Despite the gigantic offer, Muratis colleagues decided not to follow Meta's reputation. The reasons for this remain largely speculation. But industry insiders suspect that it is about more than money. Many researchers in the AI scene are now relying on independent research, ethical principles and greater creative freedom-something that is more difficult to realize in a large corporation like Meta.

In addition, Thinking Machines apparently followed an ambitious vision that goes beyond what Meta can currently offer.

The team that everyone wants

Murati was able to get top-class ex-Openai employees on board. This is how her Openai co-founder John Schulman, the former Head of Special Projects Jonathan Lachman and the two ex-VPS Barret Zoph and Lilian little to follow Thinking Machines Lab.

The former Openai Chief Research Officer Bob McGrew, Openai computer scholar Alex Radford and Alexander Kirillov, who had previously worked with Murati on Chatgpt's language mode, are now said to work at TML, as Techcrunch reported.

But out of pure interest in research, the top scientists do not work for Murati. According to US H-1B-VISA data that US companies have to submit, if you hire non-citizen, Thinking Machines LAB Technical employees pays an annual salary between $ 450,000 and $ 500,000 ($ 380,860–423,200).

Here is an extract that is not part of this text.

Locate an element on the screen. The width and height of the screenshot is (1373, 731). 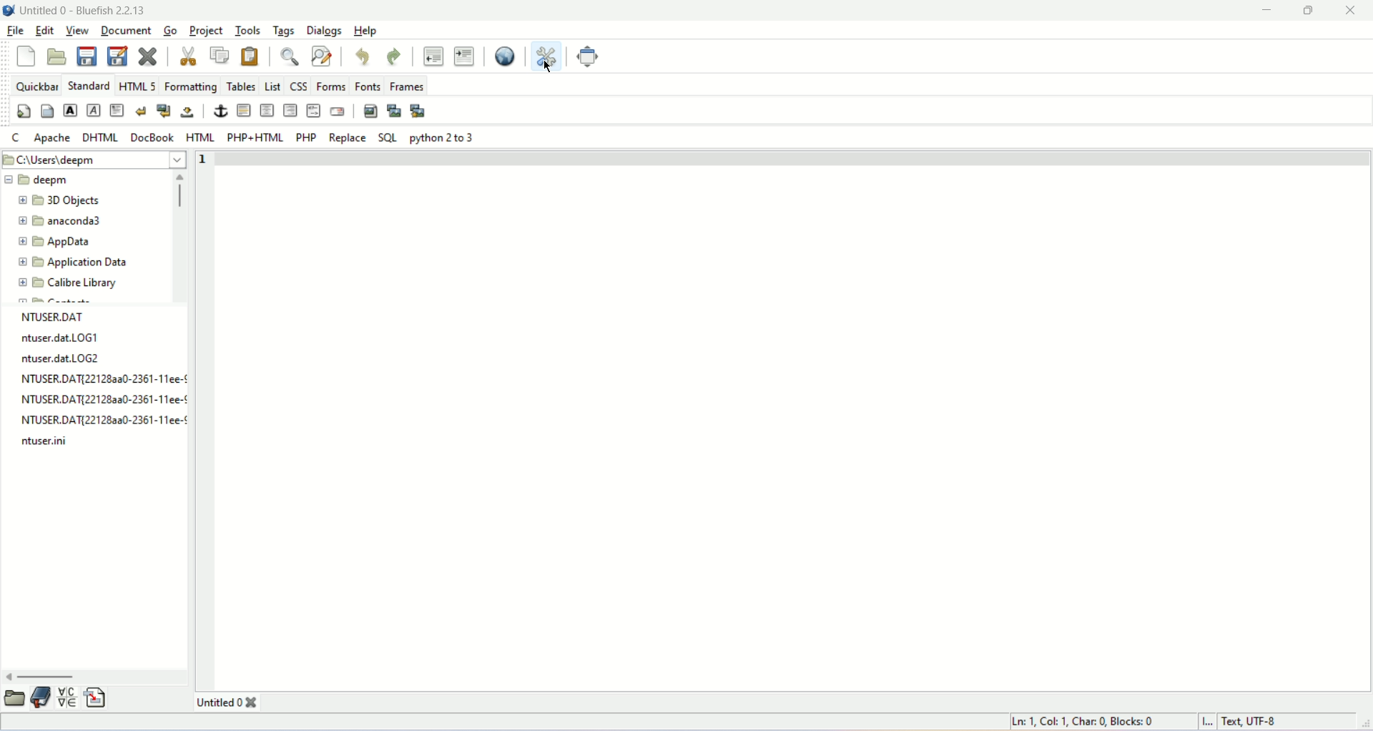
close current file is located at coordinates (149, 54).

The average basic content for Techies is $ 462,500 – without bonuses or participations.

In comparison, the average basic content of technical employees at Openaai is around $ 292,000 ($ 247,240). The highest paid position comes to $ 530,000 (448,570 euros), the lowest to $ 200,000 (169,270 euros).

At Anthropic, technical employees earn an average of around $ 387,500 ($ 327,950), whereby the spectrum of $ 300,000 ($ 253,900) is up to $ 690,000 ($ 583,990).

12 billion rating a few months after the establishment

What exactly the startup does is still unknown. There is no product yet. The website only means that TML wants to close the gap between rapidly growing AI skills and the actual understanding of the technology-with a focus on transparency, open science and open source code. The startup wants to regularly publish research results, technical blog posts and code in order to integrate the entire AI community and accelerate research.

In June, Murati was able to convince the first investors with her vision. In a seed round, $ 2 billion (1.7 billion euros) came together, with an evaluation of over $ 12 billion ($ 10 billion). The round of A16Z. Nvidia, Accel, Serviceenow, Cisco, AMD and Jane Street also participated.

That was one of the largest seed financing rounds in the history of Silicon Valley, insider told the Financial Times.